А уже тянули его за локоть: в Таврический входили царскосельские стрелки, и слышалась музыка опять на весь дворец.
— Пойдёте выступать, Михаил Владимирович?
Но — первый раз он не пошёл. Был — полон всклень.
611
От штаба дивизии к своему полку попались Ярику санки с каким-то чужим солдатом: вёз неполные, можно было и чемодан вскинуть и даже сесть. Но курносый солдат предупредил:
— Вашбродь, я не прямо. Тут — митин будет, я к нему заверну.
— Какого Мити? — не понял Ярослав.
— Ну как? — удивлялся и тот бестолковому поручику. — Митин, не знаете? Послухать, о чём гуторят.

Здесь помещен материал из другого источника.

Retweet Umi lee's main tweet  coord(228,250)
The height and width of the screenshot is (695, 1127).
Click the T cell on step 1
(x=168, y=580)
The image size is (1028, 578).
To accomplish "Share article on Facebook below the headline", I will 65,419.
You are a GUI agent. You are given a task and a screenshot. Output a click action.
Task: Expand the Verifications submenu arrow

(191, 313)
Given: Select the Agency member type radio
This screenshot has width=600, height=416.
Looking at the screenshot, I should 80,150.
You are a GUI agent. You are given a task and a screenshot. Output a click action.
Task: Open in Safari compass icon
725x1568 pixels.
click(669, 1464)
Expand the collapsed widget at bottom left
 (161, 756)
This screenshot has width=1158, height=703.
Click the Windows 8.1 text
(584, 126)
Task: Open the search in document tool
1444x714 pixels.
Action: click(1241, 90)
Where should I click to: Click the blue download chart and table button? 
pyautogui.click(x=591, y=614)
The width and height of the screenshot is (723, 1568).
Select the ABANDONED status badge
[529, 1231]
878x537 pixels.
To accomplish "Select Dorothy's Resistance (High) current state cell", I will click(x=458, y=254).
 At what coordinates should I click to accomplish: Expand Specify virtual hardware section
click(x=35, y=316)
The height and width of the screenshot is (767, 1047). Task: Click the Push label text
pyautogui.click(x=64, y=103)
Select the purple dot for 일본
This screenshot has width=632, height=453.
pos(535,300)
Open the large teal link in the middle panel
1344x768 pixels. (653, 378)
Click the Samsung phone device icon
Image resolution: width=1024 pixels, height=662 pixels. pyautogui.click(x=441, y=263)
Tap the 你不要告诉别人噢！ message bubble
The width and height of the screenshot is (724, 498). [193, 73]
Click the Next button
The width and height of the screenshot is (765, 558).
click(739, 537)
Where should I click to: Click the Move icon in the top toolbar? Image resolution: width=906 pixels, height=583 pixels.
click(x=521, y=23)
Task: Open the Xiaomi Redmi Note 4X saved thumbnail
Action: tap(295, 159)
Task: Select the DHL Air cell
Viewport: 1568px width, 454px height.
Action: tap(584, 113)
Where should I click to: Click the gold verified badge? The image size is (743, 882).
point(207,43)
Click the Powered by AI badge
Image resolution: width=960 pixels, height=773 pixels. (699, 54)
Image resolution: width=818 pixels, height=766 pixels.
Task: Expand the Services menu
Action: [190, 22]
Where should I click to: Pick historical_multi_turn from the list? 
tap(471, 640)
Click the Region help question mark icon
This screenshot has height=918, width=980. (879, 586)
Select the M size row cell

Ах, митинг! Этого слова и образованные-то люди не знали, кто не бегал по левым сходкам, — а вот солдат уже знал, и на круглом лице его отображалась важность прикосновения.
— Чей же митинг?
— Епутатов! — так же важно заявлял картофельный нос. — С полков.
После того, что произошло в поездном тамбуре, ещё каждая жилка болела в теле, ещё не расслабла. Ведь — какой случайностью спасся? Уже не был бы жив, он бы кончил с собой от позора. Или выбросили бы его из поезда на ходу. Но и — уходить ото всего этого нового — тоже слабость.
— Ну давай завернём.
Дорога уже была раскатанная скользкая, чуть подтаивало. Снег везде уминался, а ещё не подсочился водой и не рыхлел. Стоял пасмурный тёплый денёк.
Проехали меньше версты — солдат свернул отвилком в огиб леска. Там дальше было открытое, никакой частью не занятое польце у опушки — и толпилось солдат, да сотни как бы не с три, — конечно, больше свободный дивизионный народ, из полковых линий не могло столько прийти.
И повозок и санок несколько, составленных тут, у края.
А посреди солдатского сгущения тоже стоял запряжённый парою возок — повыше и с решётчатым бортом, как возят сено или навоз, и в том возке стояло трое — один высокий статный унтер с далеко разложенными стоячими усами, другой — подпрапорщик, тонкий, петушистого вида и с красным лоскутом на шинели, третий — солдат в папахе набекрень, гололицый, литоголовый, так и распирающий щеками и через шинель грудью (он чем-то Качкина напомнил Ярославу, тот же тип, кольнуло). Этот солдат, — он речь и держал, — хоть и маленький, но подбородком был всё же выше повозной вязки, и двумя руками за вязку держась, — всё чуть поднимался и всё как будто хотел наружу вылезти. И сколько вылезти не мог — столько голосом додавал, крякал, гакал по-над толпой:
— ... Был я с пороху приехавши узнать, как у них там идут дела, в Петрограде. И передать им привет от нижних чинов... от самых последних животных прежних, которых раньше и за людей не признавали... Ну, идут дела ничего, хорошо. Промеж себя идут у них разговоры. А у тёмных людей — напротив. А вы, говорю, старайтесь силою их сломить! Вы, говорю, боритесь унутри — с теми, кто настаивает на прежнем дворянстве! А мы тут, на фронте, всю усиль приложим, чтобы сломить врага. Правильно я говорю?
— Правильно! — загудели охотно.
У кого за спинами торчали винтовки, — а многие были без оружия, налегке, — то ли по близости своего расположения, то ли распущенности второго эшелона. Стояли с важностью события, даже рты приразинув, — и глядели на тех, в возке.
У Ярослава всё забилось: кем эти солдаты собраны, почему и как? Знает ли начальство? И — теперь это всё можно говорить? И в их дивизии это уже всё принято так?